━━━━━ Dataset excerpts

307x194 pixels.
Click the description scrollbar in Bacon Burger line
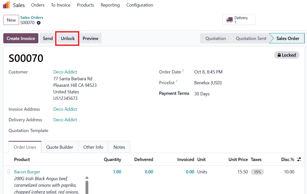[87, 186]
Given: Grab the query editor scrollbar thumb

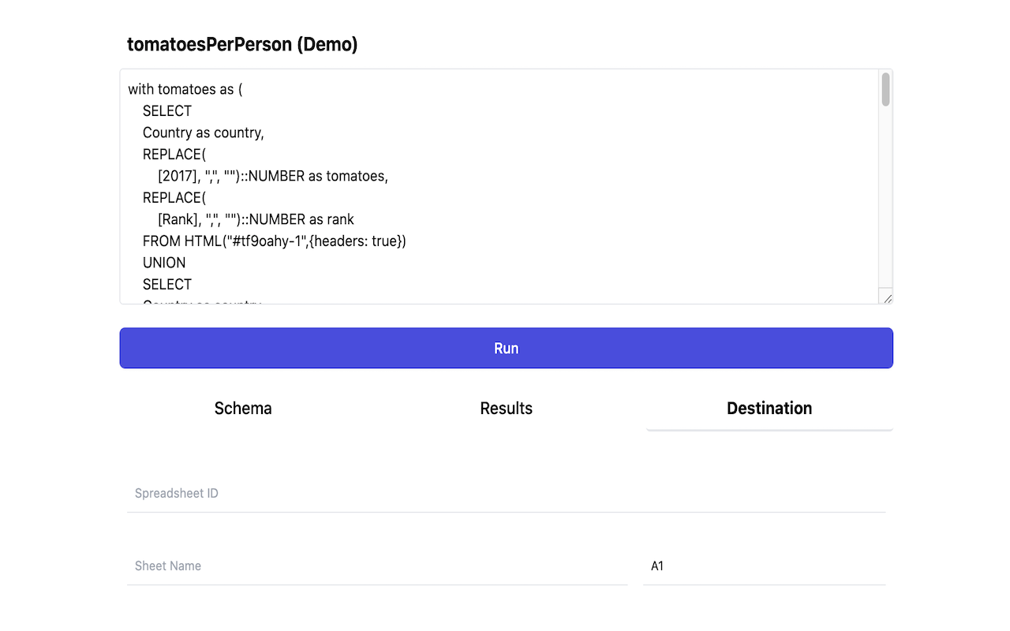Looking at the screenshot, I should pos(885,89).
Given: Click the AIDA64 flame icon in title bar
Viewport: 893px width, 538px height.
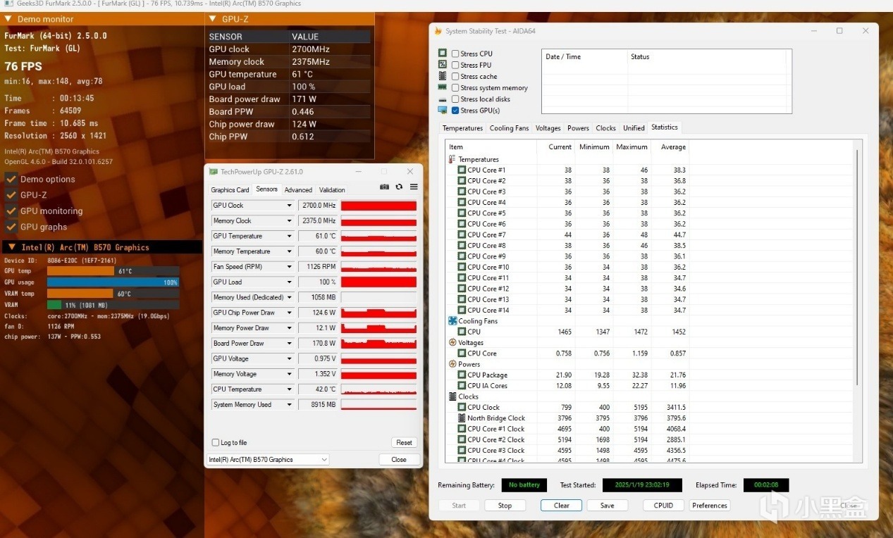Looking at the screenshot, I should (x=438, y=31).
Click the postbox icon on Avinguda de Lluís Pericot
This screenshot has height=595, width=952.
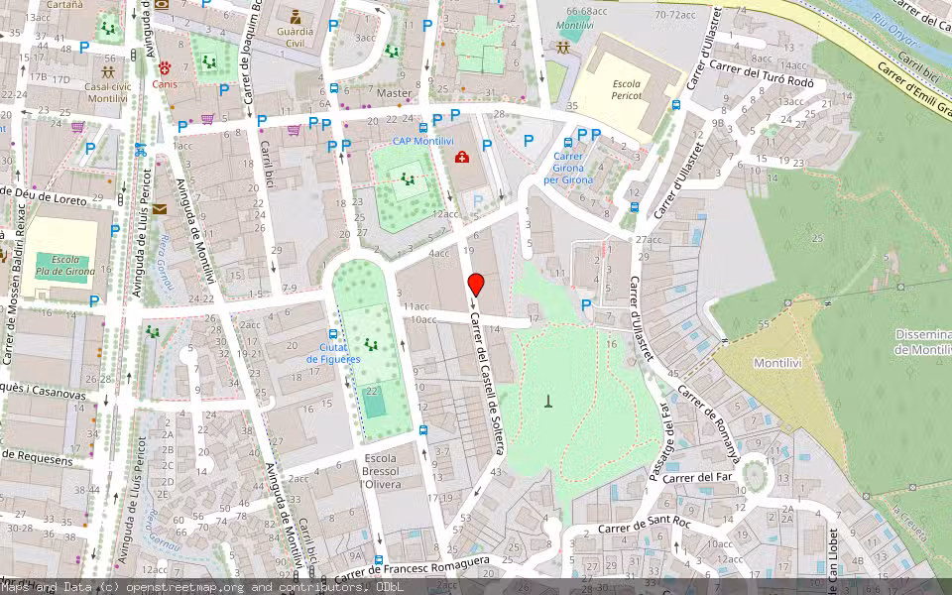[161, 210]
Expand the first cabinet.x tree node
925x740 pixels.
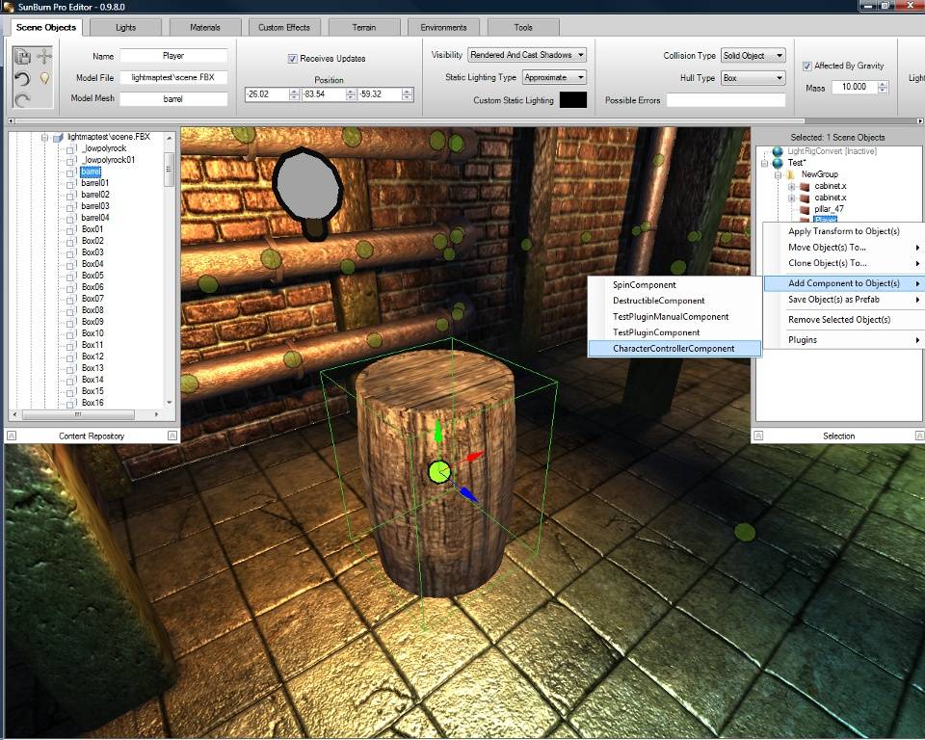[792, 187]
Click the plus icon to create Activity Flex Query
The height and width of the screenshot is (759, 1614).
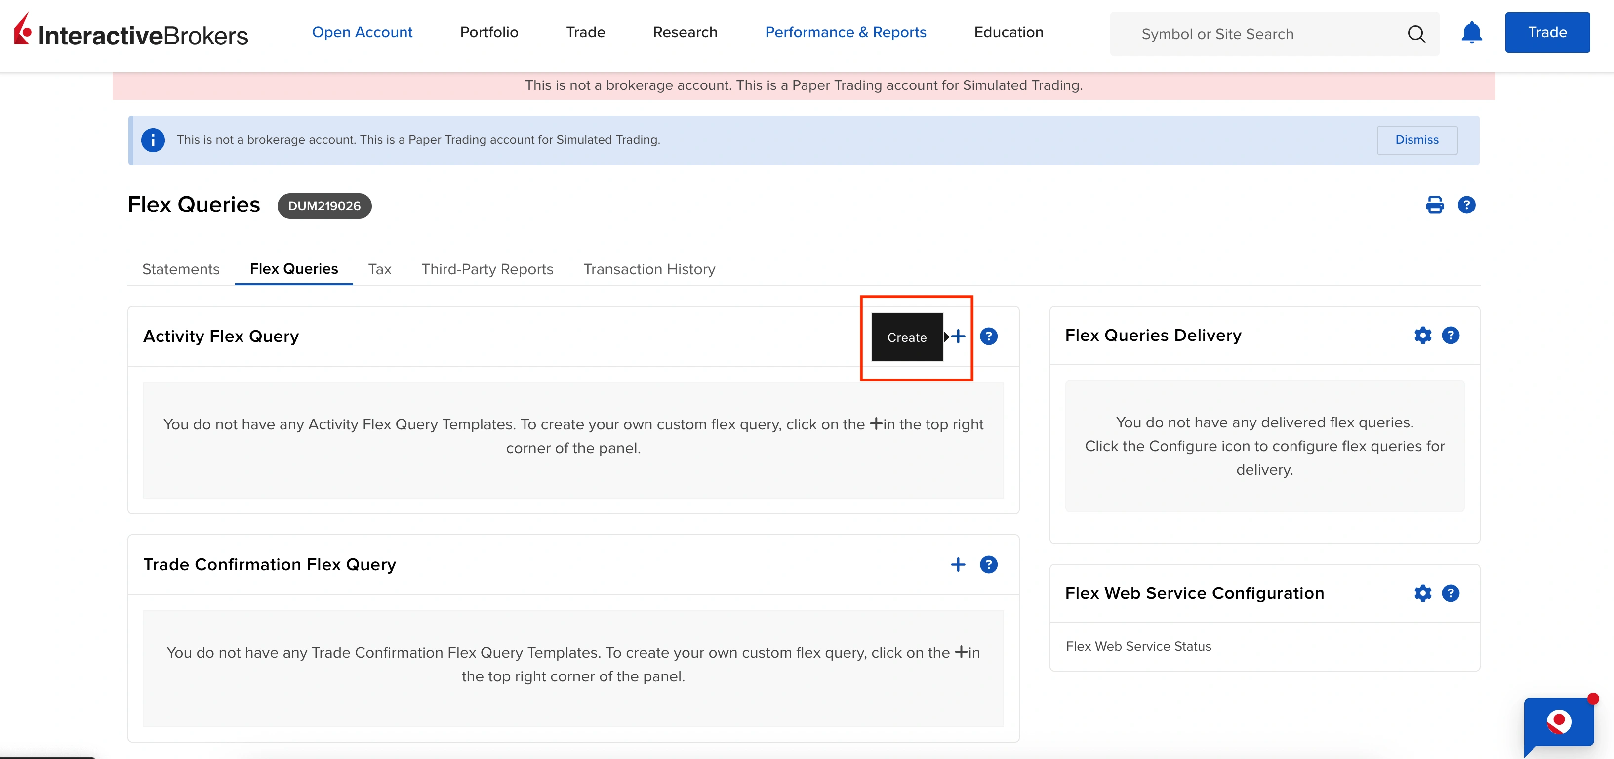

━━━━━━━━━━

(Written task)
Copy out everything from the line containing "Given: Click the" down to the end of the records, including both ends, and omit the pictures.

(Exercise result)
Given: Click the AIDA64 flame icon in title bar
Viewport: 893px width, 538px height.
Looking at the screenshot, I should (x=438, y=31).
Click the postbox icon on Avinguda de Lluís Pericot
This screenshot has height=595, width=952.
[161, 210]
Expand the first cabinet.x tree node
925x740 pixels.
[792, 187]
Click the plus icon to create Activity Flex Query
The height and width of the screenshot is (759, 1614).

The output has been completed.